**Source data:**

☆ ☆ ☆ ☆

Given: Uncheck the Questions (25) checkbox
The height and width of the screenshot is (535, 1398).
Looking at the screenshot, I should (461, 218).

☆ ☆ ☆ ☆

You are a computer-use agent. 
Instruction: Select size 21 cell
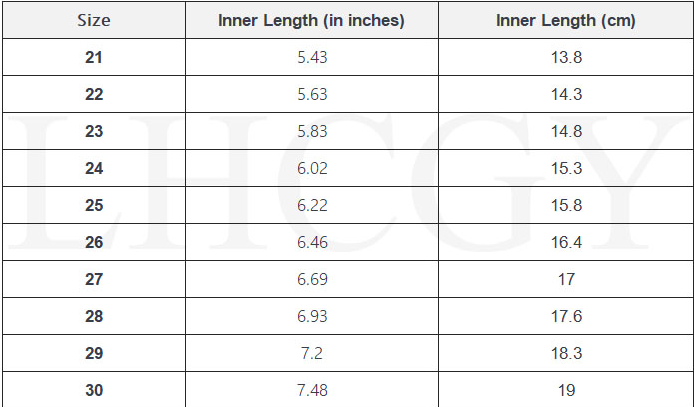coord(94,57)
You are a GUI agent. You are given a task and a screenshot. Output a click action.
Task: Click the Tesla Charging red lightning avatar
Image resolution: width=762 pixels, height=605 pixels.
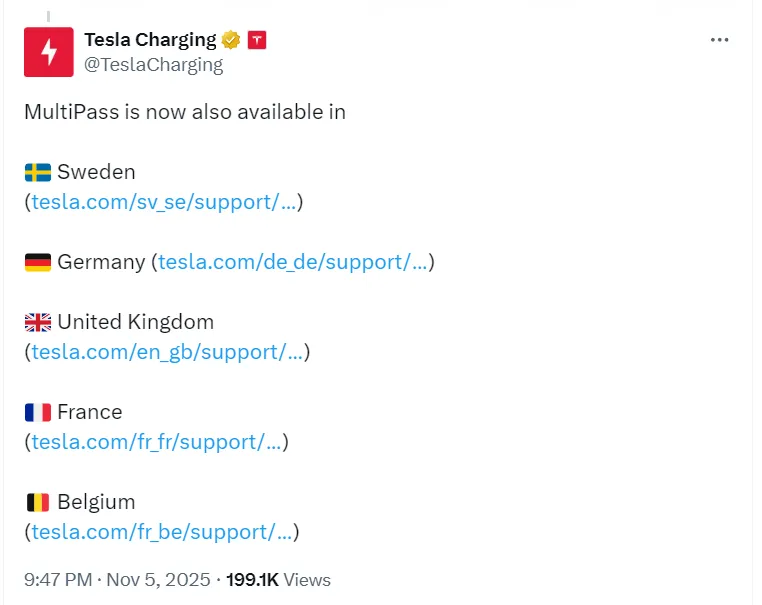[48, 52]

☆ ☆ ☆ ☆

**Work to be completed:** In the listing, find every line with the word "agent" and return it.

**Answer to this problem:**
You are a computer-use agent. 
You are a GUI agent. You are given a task and a screenshot. Output a click action.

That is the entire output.